[Opening Document passage section]

The idea was advertised to provide relief for victims of Hurricane Sandy, but organiser Jessica Alfreds said “there’s a lot of people in this neighbourhood who just on a regular day have a hard time coming up with three meals a day,” including the homeless, who made up a good portion of the visitors in the afternoon. Among the Sandy survivors was a widow  in her 70s from the Ukraine named Jenny, a resident of Brighton Beach and US resident since 1992. Unable to return to her apartment since the evacuation by police last month, she has been living with friends in a temporary space. Jenny’s apartment building, which was featured in the NY Daily News is contaminated with a “toxic brew” of fuel and seawater, and this was as of the article’s printing on November 18 (see here).

Not only is she among the most vulnerable, but she has few options available to her. “It’s too dangerous to come back,” Jenny said of the building. Te Daily News headline called it “Stinkiest building in Brooklyn,” and it had “nauseating fumes” that cause people to “gag,” which can lead to a whole host of health problems. To add to that is the fact he building remains without heat or electricity. Though initially unaware of the meal, she was asked to go inside by a woman on the street. After sitting down to eat, she said of the Thanksgiving meal, “I’m so thankful up to tears there’s an event.”  This is not the only disaster Jenny has lived through. Jenny is a survivor of the German and Soviet occupations of Ukraine during and after WWII, and she was present in Ukraine when the Chernobyl nuclear reactor exploded, spewing radioactive isotopes into the atmosphere in 1986. Jenny does not know where she will go on Sunday once the family she is staying with has to leave, but left the church with a bitter-sweet smile, hoping for better days.

[Closing Document passage section]

*Exercises:*
1. In the Thanksgiving meal passage, since what year has Jenny been a US resident?
2. Rewrite the part of the Thanksgiving meal passage that opens with the words containing "The idea was" and closes with "18 (see here).", changing "Brighton Beach" to "Coney Island".
3. List each disaster or occupation that the Thanksgiving meal passage says Jenny survived or was present for.

[Opening Data section]

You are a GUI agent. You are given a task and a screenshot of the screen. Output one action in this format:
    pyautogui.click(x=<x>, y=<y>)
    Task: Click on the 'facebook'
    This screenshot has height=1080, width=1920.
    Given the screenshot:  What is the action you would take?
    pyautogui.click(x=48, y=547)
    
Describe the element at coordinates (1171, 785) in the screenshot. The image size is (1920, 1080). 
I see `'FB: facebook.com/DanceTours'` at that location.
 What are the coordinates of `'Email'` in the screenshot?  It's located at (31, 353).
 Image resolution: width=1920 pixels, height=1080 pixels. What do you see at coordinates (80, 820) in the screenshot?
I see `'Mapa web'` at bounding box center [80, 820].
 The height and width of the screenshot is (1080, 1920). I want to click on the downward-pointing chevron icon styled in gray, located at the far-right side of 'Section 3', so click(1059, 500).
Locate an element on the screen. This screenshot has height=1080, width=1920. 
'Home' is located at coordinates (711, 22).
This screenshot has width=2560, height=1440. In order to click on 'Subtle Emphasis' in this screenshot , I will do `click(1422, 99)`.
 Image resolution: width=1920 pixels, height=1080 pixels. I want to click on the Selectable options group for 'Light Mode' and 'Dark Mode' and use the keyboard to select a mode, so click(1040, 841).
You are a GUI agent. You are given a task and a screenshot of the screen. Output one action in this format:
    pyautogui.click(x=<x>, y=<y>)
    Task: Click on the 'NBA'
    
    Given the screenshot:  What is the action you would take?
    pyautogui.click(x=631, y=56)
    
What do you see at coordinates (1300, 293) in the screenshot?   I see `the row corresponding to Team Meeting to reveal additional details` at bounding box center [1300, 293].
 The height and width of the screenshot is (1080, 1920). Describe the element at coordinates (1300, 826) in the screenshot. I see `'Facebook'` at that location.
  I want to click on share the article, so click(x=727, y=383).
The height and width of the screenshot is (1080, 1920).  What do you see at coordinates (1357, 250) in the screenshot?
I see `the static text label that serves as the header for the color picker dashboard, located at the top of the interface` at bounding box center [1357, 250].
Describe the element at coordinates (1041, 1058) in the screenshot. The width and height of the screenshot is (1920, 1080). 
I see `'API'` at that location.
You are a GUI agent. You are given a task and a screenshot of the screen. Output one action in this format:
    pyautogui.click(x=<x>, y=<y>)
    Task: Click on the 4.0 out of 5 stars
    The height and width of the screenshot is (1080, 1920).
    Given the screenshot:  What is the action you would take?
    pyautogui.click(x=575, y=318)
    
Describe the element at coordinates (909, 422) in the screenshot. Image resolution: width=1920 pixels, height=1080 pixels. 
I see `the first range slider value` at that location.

[Closing Data section]

*Answers to the tasks:*
1. 1992

2.
The idea was advertised to provide relief for victims of Hurricane Sandy, but organiser Jessica Alfreds said “there’s a lot of people in this neighbourhood who just on a regular day have a hard time coming up with three meals a day,” including the homeless, who made up a good portion of the visitors in the afternoon. Among the Sandy survivors was a widow  in her 70s from the Ukraine named Jenny, a resident of Coney Island and US resident since 1992. Unable to return to her apartment since the evacuation by police last month, she has been living with friends in a temporary space. Jenny’s apartment building, which was featured in the NY Daily News is contaminated with a “toxic brew” of fuel and seawater, and this was as of the article’s printing on November 18 (see here).

3.
- Hurricane Sandy
- The German occupation of Ukraine during and after WWII
- The Soviet occupation of Ukraine during and after WWII
- The 1986 explosion of the Chernobyl nuclear reactor